Preheat oven to 300.
Grease 9" springform pan with coconut oil to prevent sticking.
Melt chocolate chips with coconut oil in a double boiler. Be sure to stir periodically for even melting. Once completely melted, set aside to let cool to room temperature.
Separate egg whites from yolks. Set yolks aside in a small bowl. Add whites to a medium sized mixing bowl. Using a hand mixer on medium speed, whip egg whites until fluffy and peaks form.
Slowly add coconut sugar to egg whites while still whipping with hand mixer until all sugar has been integrated.
Add egg yolks and salt to room temperature chocolate and stir by hand with a rubber spatula until fully mixed.
Using a rubber spatula, add 1/3 of egg white mixture to chocolate mixture. Mix gently. Then add the rest of the egg white mixture until fully integrated. Be sure to not overmix or your cake will go flat.
Add mixture to greased springform pan and bake for 40 minutes.
Once the cake is in the oven, start making your caramel sauce.

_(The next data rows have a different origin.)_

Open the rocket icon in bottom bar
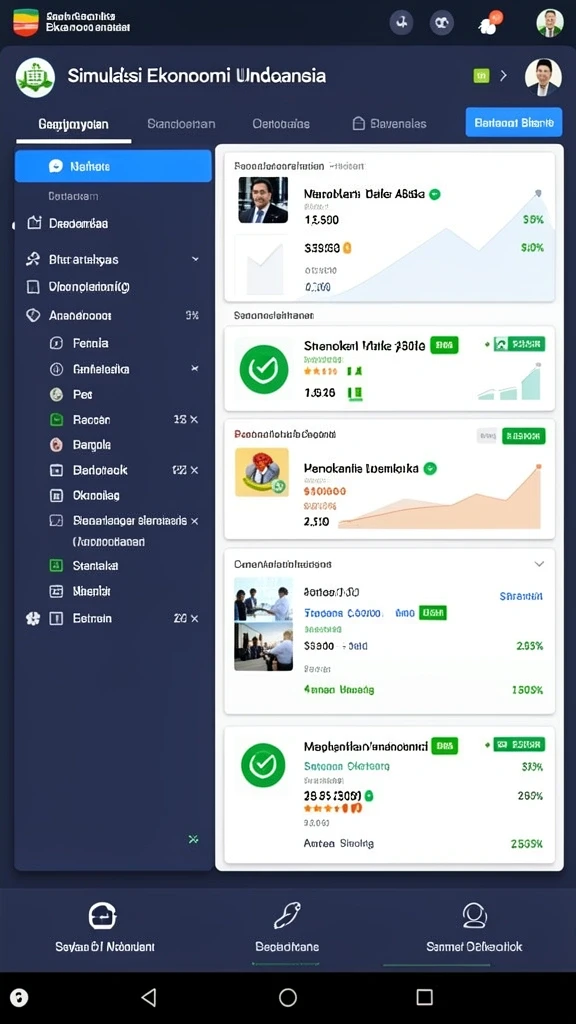[x=287, y=915]
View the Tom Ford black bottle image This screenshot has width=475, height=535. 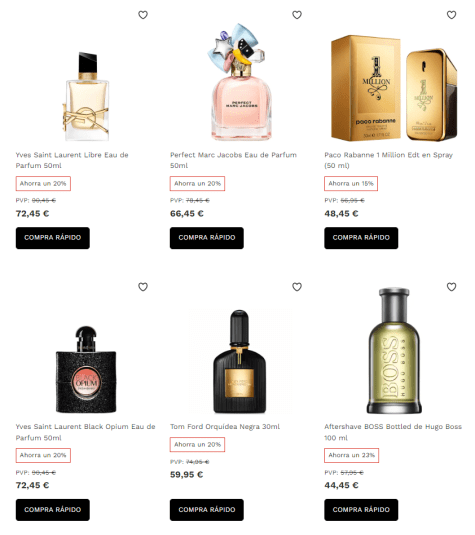point(240,362)
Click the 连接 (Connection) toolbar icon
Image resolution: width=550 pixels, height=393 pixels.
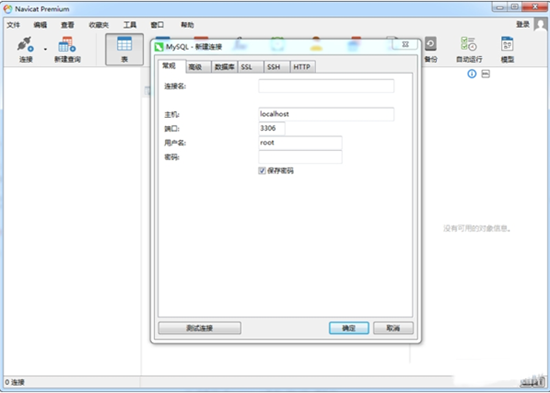26,49
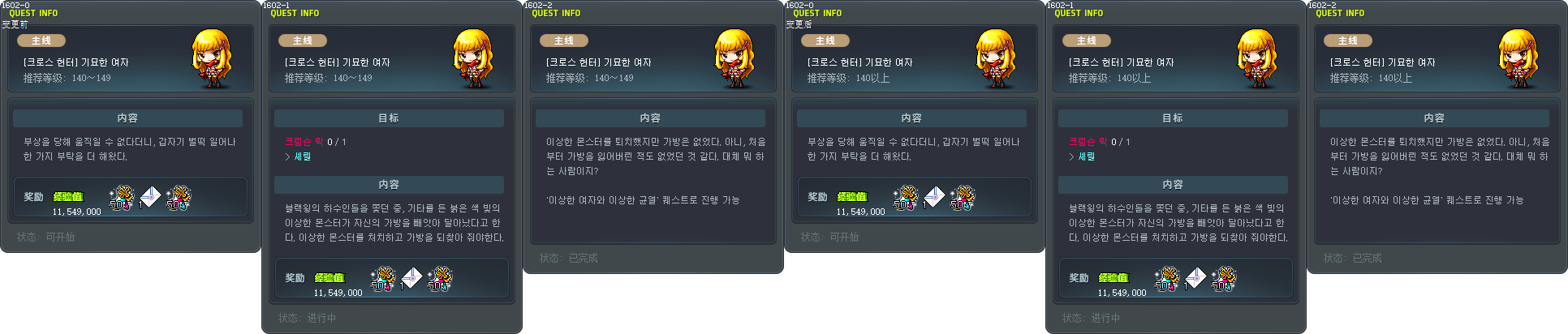Click the rightmost 50 potion reward in the 变更后 panel

pyautogui.click(x=963, y=197)
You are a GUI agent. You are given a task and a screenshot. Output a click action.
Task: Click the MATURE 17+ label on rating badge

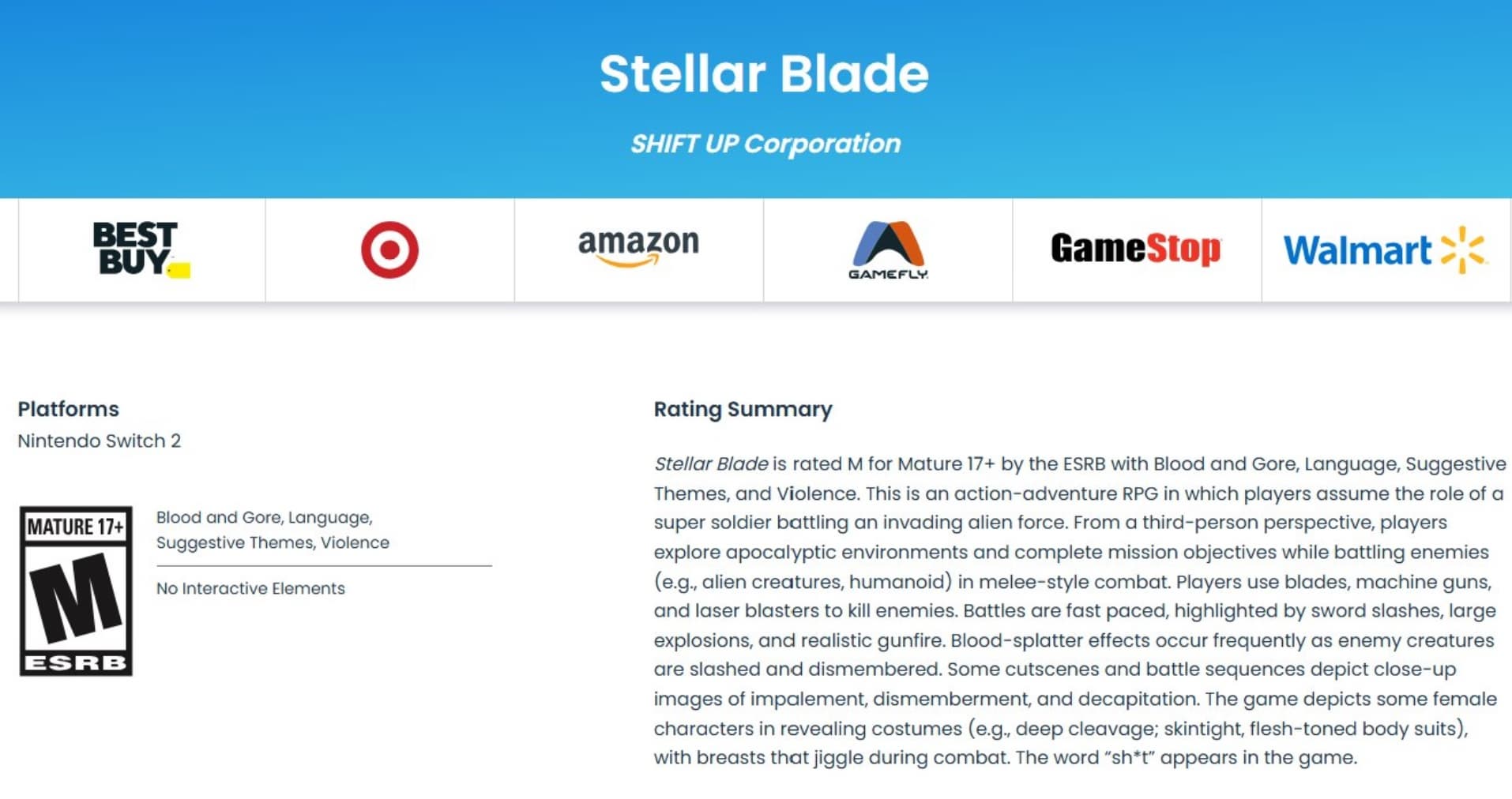pyautogui.click(x=76, y=527)

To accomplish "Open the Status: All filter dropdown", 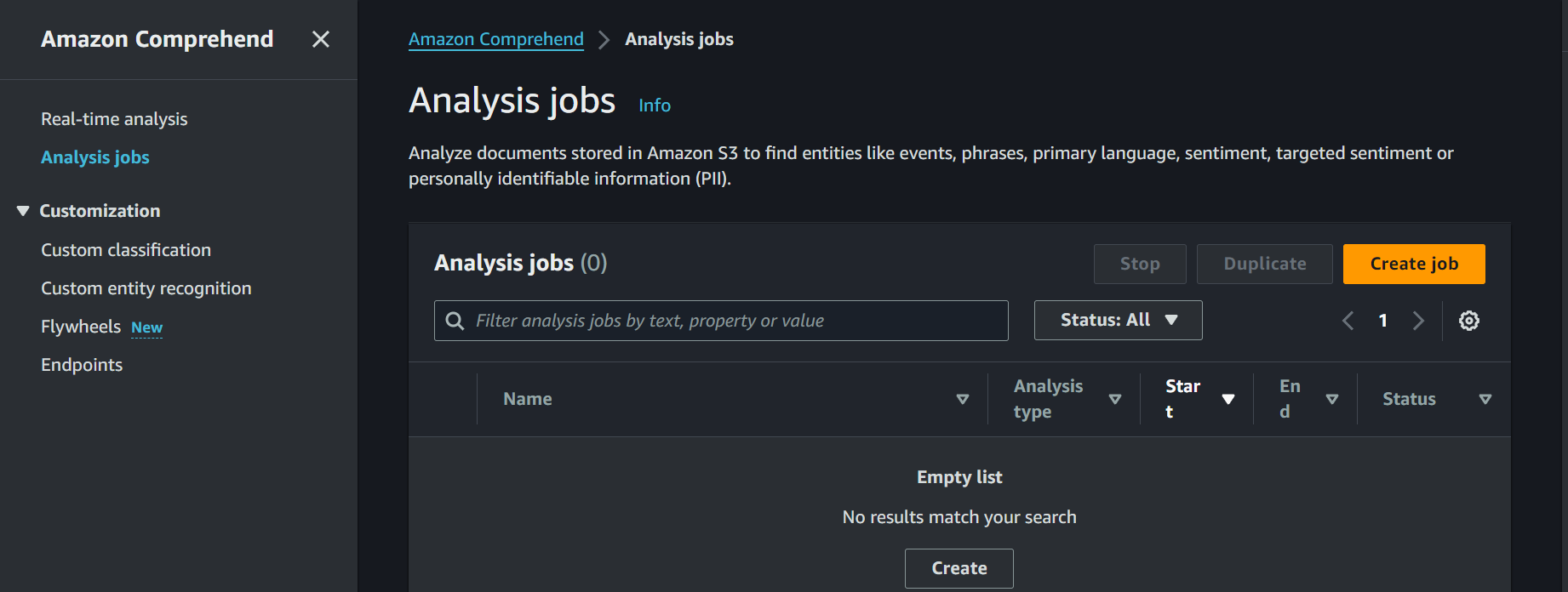I will (1118, 321).
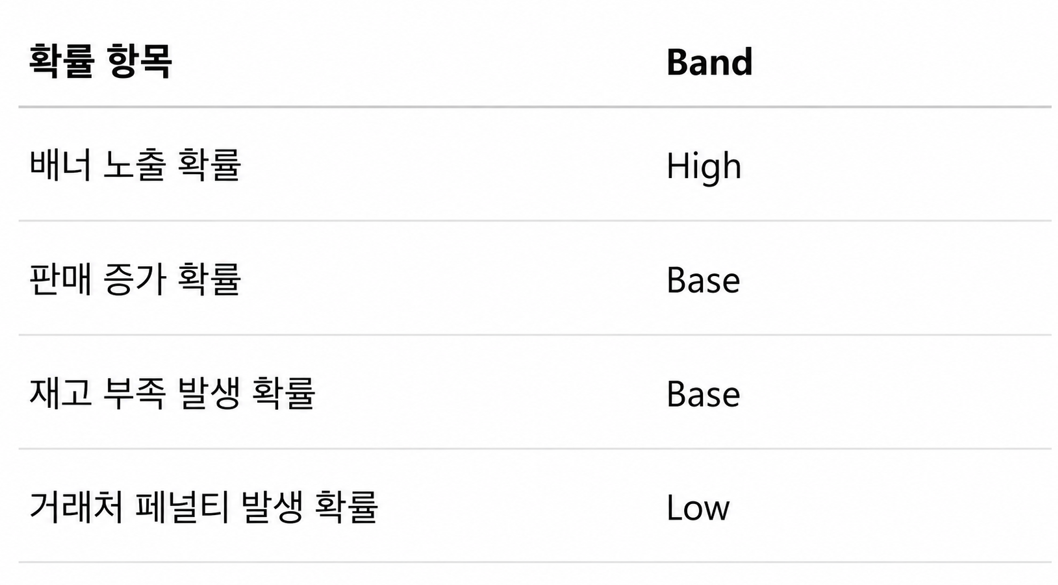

In a medium sized pot, add coconut milk and sugar. Mix well and bring to a boil. Once boiling, reduce to medium-low heat and stir every few minutes to prevent burned flecks in your sauce. Do this for 30-40 minutes until sauce coats a spoon.
Add salt and vanilla extract, mix together then pour into a glass jar to let cool.
Remove cake from the oven and let cool to room temperature.
Once the cake is cool, add caramel sauce to the top of the cake. Serve immediately or refrigerate and enjoy in 3 days.